§ What the task asks
In the blog post on guilds and PuGs, shorten the paragraph that begins "However the solution" to one sentence that keeps its main facts.

§ Document section
----------------------------------------
Tuesday, February 24, 2009

Countering the Goblin: Personal Relationships and Success

Gevlon recently wrote:

Commenters of the previous article suggested that guilds are superior to PuGs because they are social groups and a person would not slack at the expense of his friends. Notice that there are many social guilds where slacking is rampart, to the point of boosting, where the slacker is the only one who receive reward, the others not. So social connections has nothing to do with stopping of slacking.

However the solution has nothing to do with social groups, the solution is in the guild leadership who either punish or remove the slackers. This also mean that PuGs can be just as successful as guilds as long as they have effective leadership to make sure that no one exploits the common resource.

Many commenters don't understand why do I stay away from guilds? Because I want to prove the above. I want to prove that success - even group success - has absolutely nothing to do with any kind of social effects. You don't need friends to be successful, you need business partners and you don't need to be friendly, social, moral, noble, just economically effective. My goal is to prove this point by PuGging the whole content.

PS: I don't claim that having friends among your partners does not increase your well-being, or friendship is any way wrong. I just say that friendship has nothing to do with success, just as the color of a car has nothing to do with its speed. Pink and brown stripes can decrease your fun during driving, but not the speed or turning capacity of the car.
----------------------------------------
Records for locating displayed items

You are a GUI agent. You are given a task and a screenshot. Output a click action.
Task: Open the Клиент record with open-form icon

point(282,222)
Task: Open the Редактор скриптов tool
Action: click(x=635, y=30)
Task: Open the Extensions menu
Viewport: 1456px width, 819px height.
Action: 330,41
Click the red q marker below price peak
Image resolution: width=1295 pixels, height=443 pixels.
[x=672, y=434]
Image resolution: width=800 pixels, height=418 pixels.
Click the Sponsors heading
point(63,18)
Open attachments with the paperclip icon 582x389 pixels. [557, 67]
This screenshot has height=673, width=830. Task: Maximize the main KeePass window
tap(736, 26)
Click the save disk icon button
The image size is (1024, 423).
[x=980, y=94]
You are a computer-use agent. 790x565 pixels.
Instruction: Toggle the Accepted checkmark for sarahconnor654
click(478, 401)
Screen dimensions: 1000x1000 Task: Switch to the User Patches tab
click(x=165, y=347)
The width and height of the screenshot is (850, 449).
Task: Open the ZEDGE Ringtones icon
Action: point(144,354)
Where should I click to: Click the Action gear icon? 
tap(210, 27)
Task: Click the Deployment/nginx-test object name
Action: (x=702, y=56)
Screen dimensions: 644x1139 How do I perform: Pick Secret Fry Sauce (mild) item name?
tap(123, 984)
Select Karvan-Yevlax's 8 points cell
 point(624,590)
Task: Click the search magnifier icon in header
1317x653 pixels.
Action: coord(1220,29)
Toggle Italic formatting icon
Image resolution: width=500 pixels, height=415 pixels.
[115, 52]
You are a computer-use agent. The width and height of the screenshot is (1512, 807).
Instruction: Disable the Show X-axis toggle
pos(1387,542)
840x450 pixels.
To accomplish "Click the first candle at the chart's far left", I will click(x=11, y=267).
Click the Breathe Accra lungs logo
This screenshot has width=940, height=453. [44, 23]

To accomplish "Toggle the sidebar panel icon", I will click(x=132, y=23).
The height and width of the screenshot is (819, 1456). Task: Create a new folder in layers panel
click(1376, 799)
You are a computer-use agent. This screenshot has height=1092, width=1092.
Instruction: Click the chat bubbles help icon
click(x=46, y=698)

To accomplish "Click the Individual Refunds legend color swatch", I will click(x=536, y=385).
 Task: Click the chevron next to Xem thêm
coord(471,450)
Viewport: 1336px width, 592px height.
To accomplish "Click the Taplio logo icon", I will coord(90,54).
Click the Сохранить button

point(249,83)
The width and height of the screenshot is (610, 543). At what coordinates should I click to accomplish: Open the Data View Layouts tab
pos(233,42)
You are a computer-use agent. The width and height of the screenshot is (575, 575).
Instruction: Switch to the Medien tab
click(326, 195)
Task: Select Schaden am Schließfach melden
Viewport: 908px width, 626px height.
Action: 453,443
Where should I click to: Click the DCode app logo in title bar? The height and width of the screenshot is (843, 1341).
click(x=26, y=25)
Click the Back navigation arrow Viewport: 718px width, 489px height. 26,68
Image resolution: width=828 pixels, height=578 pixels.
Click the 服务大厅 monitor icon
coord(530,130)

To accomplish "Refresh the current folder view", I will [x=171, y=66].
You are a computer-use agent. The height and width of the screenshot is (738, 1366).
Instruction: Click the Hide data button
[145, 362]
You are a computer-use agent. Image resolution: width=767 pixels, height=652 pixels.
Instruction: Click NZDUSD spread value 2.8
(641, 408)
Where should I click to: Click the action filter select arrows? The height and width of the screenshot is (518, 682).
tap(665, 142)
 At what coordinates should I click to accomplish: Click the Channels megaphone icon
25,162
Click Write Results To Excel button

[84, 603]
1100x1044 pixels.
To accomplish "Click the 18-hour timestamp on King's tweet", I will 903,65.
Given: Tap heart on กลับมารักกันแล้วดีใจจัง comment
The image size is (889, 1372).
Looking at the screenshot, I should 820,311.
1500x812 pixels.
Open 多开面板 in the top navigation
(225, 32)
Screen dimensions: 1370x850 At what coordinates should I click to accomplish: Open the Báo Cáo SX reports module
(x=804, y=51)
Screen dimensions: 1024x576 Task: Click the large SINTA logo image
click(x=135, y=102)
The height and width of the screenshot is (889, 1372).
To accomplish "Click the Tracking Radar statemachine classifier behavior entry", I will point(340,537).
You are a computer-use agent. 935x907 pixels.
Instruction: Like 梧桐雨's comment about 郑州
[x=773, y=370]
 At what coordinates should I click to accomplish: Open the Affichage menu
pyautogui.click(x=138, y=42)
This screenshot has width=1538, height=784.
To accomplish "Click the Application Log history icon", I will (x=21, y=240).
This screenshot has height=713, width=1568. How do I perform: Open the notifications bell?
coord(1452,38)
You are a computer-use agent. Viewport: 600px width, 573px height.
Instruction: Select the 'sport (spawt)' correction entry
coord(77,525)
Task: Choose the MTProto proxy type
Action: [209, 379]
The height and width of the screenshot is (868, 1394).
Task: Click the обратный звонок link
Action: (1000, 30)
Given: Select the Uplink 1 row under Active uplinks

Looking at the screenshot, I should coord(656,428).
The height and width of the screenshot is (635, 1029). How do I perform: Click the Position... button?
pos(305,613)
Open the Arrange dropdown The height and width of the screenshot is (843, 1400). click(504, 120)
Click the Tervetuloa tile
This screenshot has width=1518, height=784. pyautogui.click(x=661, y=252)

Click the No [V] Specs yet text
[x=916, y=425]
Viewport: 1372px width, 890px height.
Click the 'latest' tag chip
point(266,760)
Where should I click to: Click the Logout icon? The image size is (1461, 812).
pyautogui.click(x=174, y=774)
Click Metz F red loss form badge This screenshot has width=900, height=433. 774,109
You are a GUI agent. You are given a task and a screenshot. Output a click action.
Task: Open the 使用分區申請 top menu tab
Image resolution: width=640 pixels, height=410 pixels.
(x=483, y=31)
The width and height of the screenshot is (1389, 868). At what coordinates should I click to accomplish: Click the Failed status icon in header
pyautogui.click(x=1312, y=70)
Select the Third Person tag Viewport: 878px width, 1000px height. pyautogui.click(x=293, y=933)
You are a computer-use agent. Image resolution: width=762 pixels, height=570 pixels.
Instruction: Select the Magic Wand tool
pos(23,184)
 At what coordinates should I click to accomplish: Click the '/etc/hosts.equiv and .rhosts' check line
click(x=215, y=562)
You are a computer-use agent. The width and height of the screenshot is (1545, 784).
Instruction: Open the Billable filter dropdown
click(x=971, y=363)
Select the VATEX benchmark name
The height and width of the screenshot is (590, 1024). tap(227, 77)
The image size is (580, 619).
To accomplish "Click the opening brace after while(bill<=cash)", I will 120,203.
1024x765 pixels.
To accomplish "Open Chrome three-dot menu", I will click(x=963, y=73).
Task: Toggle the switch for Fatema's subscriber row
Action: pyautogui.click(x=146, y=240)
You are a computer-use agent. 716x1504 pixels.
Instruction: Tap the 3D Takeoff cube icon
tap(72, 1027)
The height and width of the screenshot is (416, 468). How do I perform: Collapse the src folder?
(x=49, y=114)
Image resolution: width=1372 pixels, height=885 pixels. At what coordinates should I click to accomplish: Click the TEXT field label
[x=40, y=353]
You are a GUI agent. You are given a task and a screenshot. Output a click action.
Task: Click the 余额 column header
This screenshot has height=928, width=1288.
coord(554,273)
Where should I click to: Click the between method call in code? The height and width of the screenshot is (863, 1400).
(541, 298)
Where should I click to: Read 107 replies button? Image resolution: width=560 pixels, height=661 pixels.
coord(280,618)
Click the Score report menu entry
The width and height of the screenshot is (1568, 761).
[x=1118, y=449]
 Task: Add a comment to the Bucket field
----------------------------------------
§ Output of the exercise
Slacking is solved by guild leadership that punishes or removes slackers, not by social groups, so PuGs with effective leadership that stops anyone from exploiting the common resource can be as successful as guilds.